A Nigerian passenger, claiming to be linked to Al Qaeda, allegedly ignited a small explosive device on an international flight bound for the United States shortly before landing in what the White House called an attempted terrorist attack.

The man was quickly subdued, according to an airline spokesperson, and Northwest Airlines Flight 253 from Amsterdam landed safely in Detroit, Michigan around noon Friday, with several of the 278 passengers sustaining minor injuries in the incident.

The suspect was being treated at a local hospital for burns he suffered while igniting the device, the Transportation Security Administration said.

The FBI is investigating the incident and President Barack Obama, celebrating Christmas in Hawaii, ordered that all appropriate measures be taken to increase security for air travel.

Unnamed officials cited by the Washington Post said they are not prepared to raise the terrorism alert level, currently at orange – or the second-highest of five levels – for domestic and international air travel.

However, the Department of Homeland Security said late Friday that passengers “may notice additional screening measures, put into place to ensure the safety of the travelling public on domestic and international flights”.

The suspect, identified as a Nigerian national, claimed to have extremist ties and said the explosive device “was acquired in Yemen along with instructions as to when it should be used”, CNN said citing a federal security bulletin.

The FBI is investigating, bureau spokeswoman Sandra Berchtold said. The remains of the device used are being sent to an FBI explosives lab in Quantico, Virginia, for analysis, the sources cited by the channel said.

CNN said Pete King, top Republican on the House Intelligence Committee, identified the suspect as Abdul Mudallad, but it has not been able to confirm the name from law enforcement or government officials.

The suspect is 23-year-old Abdul Farouk Abdulmutallab, a federal official cited by the Post said. ABC News and NBC News reported that he attends University College of London, where he studied engineering.
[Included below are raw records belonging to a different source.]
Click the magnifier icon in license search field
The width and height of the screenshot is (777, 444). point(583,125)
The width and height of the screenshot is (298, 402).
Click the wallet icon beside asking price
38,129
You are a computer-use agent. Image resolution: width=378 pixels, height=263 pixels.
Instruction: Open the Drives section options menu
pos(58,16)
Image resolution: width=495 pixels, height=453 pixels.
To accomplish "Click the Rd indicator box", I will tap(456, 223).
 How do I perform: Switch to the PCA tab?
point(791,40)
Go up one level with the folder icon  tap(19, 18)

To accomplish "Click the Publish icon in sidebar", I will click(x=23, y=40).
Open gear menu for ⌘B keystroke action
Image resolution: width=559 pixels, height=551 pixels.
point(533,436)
Abdulmutallab has told federal investigators that he had ties to Al Qaeda and travelled to Yemen to collect the incendiary device and instructions on how to use it, the Post said citing a federal counterterrorism official briefed on the case.

But authorities have yet to verify the claim, and they expect to conduct several more interviews before they determine whether he is credible, the official said.

Federal authorities have been told that Abdulmutallab allegedly had taped some material to his leg, then used a chemical-laden syringe to mix with the powder while on board the airplane, one official said.

The man was on a government watch list, but not on its no-fly list, ABC reported. He was reportedly flying from Nigeria to Detroit via Amsterdam.

Officials described the device as incendiary rather than explosive, pending tests by forensics experts at the FBI. Incendiary devices generally deliver less of an impact than explosive devices.

Another passenger, Syed Jafry of Holland, Michigan, told the Detroit Free Press that he noticed a glow three rows ahead in the Airbus 330, then detected the smell of smoke. In the next moment, Jafry recounted, “a young man behind me jumped on” Abdulmutallab.

Jafry said there was a commotion for about 10 to 15 minutes. The passenger was restrained and the plane continued its landing at Detroit Metropolitan Wayne County Airport. There it was surrounded by police cars, an ambulance and some trucks.

IntelCenter, an independent terrorist monitoring group, said the incident appeared to be “a serious terrorist attempt against the US” that may have connections to Nigeria and Al Qaeda cells in Yemen.